- **EXTRACTED MATERIAL**
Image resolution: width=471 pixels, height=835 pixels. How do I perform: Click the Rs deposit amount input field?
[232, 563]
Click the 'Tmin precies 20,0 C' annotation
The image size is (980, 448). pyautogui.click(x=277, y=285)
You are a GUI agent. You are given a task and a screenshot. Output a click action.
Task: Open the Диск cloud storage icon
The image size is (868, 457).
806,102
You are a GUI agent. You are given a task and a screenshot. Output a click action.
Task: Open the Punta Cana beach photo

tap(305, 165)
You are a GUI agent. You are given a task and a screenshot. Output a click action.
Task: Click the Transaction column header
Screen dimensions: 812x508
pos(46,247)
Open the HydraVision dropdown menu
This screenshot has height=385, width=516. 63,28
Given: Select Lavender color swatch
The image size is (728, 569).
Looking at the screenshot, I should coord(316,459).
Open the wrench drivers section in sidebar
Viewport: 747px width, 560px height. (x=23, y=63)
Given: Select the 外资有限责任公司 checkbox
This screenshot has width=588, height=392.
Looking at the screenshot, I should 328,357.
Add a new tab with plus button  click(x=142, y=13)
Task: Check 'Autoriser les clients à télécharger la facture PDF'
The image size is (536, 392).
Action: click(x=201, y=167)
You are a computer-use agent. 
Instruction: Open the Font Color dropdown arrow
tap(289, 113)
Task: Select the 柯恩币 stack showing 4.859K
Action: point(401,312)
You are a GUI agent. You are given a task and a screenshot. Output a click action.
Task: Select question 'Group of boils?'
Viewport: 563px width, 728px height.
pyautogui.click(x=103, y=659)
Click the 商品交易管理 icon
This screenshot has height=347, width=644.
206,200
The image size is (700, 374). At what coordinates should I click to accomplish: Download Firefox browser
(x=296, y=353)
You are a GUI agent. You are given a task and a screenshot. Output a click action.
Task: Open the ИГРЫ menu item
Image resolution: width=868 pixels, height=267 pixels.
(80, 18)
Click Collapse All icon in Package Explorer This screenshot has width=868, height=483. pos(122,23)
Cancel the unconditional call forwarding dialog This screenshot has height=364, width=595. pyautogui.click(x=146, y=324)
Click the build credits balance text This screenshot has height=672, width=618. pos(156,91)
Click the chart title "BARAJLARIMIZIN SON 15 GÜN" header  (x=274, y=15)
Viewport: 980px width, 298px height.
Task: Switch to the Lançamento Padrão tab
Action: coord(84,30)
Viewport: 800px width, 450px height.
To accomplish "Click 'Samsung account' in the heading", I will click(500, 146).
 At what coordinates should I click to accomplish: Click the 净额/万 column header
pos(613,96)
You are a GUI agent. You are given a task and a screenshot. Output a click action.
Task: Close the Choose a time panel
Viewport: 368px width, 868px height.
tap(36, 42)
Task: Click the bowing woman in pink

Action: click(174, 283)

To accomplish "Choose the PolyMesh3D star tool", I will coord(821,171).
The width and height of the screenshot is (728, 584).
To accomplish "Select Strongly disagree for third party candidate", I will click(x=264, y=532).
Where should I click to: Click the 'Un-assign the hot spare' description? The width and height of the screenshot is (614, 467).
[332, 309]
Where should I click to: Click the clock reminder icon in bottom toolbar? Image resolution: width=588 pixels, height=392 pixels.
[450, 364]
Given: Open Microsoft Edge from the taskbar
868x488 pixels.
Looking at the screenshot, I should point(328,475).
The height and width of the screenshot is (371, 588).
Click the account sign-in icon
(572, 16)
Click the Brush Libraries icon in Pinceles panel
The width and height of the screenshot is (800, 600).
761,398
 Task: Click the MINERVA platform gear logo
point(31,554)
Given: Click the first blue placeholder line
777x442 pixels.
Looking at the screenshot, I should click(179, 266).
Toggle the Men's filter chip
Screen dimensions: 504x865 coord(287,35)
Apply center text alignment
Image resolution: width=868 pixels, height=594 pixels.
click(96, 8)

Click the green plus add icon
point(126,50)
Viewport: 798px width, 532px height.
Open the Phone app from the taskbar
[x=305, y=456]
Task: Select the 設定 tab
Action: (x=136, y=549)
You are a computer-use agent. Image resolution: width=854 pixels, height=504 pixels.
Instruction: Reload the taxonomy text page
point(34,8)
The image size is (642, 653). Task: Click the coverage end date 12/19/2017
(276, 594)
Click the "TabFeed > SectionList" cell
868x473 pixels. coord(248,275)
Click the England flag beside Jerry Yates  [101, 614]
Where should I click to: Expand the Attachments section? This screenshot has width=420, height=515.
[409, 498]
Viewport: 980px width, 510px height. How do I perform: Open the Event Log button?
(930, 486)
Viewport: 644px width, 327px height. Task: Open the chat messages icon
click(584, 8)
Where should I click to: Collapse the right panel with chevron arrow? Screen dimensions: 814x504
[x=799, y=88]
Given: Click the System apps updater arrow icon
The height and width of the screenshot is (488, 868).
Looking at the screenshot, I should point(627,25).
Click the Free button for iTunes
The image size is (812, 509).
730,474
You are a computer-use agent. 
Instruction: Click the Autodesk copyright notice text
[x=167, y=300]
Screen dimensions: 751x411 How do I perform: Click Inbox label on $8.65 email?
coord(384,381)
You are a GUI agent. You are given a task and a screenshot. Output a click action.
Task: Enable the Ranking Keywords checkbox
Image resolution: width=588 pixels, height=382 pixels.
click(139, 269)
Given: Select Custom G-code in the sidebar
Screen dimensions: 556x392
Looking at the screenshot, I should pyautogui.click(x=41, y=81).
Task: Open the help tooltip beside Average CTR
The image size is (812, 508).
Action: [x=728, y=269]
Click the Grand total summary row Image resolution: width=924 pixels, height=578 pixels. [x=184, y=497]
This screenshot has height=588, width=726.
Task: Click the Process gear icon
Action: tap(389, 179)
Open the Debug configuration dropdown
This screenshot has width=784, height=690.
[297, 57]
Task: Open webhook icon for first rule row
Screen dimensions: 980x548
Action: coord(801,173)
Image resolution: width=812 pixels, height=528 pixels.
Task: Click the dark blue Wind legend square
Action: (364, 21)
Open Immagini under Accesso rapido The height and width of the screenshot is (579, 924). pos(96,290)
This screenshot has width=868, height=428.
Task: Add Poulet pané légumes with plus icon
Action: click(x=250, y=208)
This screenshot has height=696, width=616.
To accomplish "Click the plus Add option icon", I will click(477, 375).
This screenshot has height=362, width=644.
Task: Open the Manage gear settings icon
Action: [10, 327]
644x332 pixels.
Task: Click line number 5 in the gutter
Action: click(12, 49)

- **TASK GOAL**
Each line from the one that contains "Open Immagini under" through the end of the material above should be returned exactly, and nothing else.

- **EXPECTED ANSWER**
Open Immagini under Accesso rapido The height and width of the screenshot is (579, 924). pos(96,290)
This screenshot has width=868, height=428.
Task: Add Poulet pané légumes with plus icon
Action: click(x=250, y=208)
This screenshot has height=696, width=616.
To accomplish "Click the plus Add option icon", I will click(477, 375).
This screenshot has height=362, width=644.
Task: Open the Manage gear settings icon
Action: [10, 327]
644x332 pixels.
Task: Click line number 5 in the gutter
Action: click(12, 49)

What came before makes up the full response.